• _TRY IT_
Rewrite everything from the line containing "click on bar-2014." down to the line containing "at that location." as a numbered list, leaving out blank lines.
******************************
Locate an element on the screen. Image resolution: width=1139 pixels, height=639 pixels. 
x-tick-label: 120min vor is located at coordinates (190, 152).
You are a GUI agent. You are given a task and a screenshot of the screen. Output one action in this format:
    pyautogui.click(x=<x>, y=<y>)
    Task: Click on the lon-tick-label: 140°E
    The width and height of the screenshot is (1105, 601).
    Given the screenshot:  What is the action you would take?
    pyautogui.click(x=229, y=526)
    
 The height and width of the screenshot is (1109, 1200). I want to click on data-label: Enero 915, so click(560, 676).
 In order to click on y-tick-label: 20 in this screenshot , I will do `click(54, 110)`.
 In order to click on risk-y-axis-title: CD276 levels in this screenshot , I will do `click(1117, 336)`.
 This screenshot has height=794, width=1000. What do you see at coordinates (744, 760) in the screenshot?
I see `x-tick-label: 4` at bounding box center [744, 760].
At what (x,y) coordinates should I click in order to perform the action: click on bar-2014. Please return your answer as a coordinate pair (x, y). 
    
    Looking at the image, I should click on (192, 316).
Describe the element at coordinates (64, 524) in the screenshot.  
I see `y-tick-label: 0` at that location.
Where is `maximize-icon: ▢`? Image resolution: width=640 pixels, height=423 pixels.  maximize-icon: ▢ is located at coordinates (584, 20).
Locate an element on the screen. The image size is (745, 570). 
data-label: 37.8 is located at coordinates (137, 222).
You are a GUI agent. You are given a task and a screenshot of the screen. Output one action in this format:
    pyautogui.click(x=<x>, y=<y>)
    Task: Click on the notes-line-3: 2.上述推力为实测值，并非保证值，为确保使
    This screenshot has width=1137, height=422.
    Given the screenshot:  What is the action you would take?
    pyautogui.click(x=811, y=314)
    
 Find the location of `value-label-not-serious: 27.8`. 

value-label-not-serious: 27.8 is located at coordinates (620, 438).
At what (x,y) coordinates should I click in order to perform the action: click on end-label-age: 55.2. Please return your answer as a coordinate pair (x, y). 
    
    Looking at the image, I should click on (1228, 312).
******************************
• _PROBLEM SOLUTION_
1. At what (x,y) coordinates should I click in order to perform the action: click on bar-2014. Please return your answer as a coordinate pair (x, y). 
2.     Looking at the image, I should click on (192, 316).
3. Describe the element at coordinates (64, 524) in the screenshot.  
4. I see `y-tick-label: 0` at that location.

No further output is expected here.